Dari timur Jawa, Khofifah Indar Parawansa (Gubernur Jatim) paling dulu buka suara. Katanya dana Rp 6,2 triliun itu bukan “mengendap,” tapi “SILPA”—Sisa Lebih Perhitungan Anggaran. Sebuah istilah ajaib yang membuat uang tidur terdengar seperti sedang bermeditasi fiskal.
Di utara sedikit, Gubernur Jabar Dedi Mulyadi menepis tudingan Rp 4,1 triliun dana nganggur. “Itu bukan deposito, tapi giro!” katanya mantap. Seolah kalau uangnya bisa dicairkan sewaktu-waktu, maka ia tak malas, hanya rebahan produktif.

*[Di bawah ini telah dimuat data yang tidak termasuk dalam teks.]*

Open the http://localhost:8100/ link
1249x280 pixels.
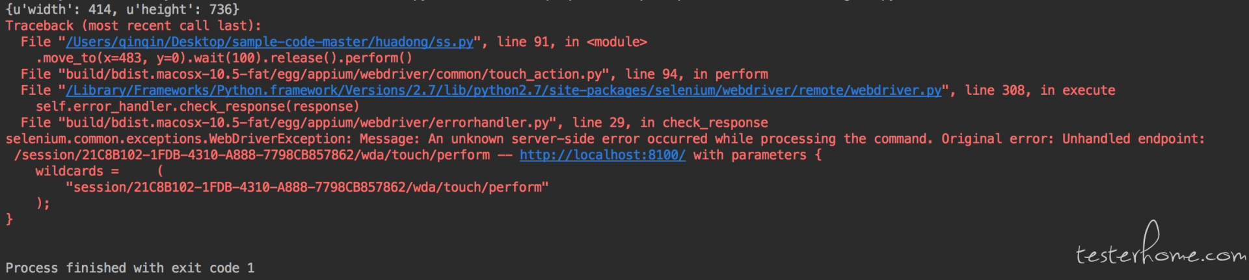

Gubernur Jateng Ahmad Luthfi ikut beraksi. Ia membantah keras tudingan Purbaya, dana Rp 1,9 triliun milik Jateng mengendap. “Itu dana operasional yang sedang berjalan,” ujarnya. Bahasa halus dari, uangnya belum digunakan, tapi jangan ditanya kenapa.
Sementara dari Kalsel, Gubernur Muhidin tak mau ketinggalan. Katanya dana Rp 5,1 triliun itu “tidak mengendap, tapi bergerak.” Bergerak ke mana, tidak dijelaskan. Mungkin berlari di jalur lintas bank sambil menikmati bunga deposito.
Dari Sumatera Utara, suara juga muncul. Pemprov Sumut membantah tudingan Rp 3,1 triliun dana tidur. Mereka menyebut itu hasil keterlambatan proyek dan proses administrasi.
Lalu dari Sulawesi Tengah, Gubernur Anwar Hafid mengatakan uang Rp 819 miliar yang disebut “mengendap” itu masih “proses asistensi di Kemendagri.” Sebuah alasan yang sudah menjadi mantra sakti semua birokrat.
Di Babel, Pemprov juga menyangkal keras kabar adanya Rp 2,1 triliun di bank, katanya jumlah sebenarnya cuma Rp 200 miliar.
Dari Maluku serta Papua, meski tak ada bantahan resmi, keheningan mereka seolah berkata, “Kami juga tidak bersalah, cuma belum sempat bicara.”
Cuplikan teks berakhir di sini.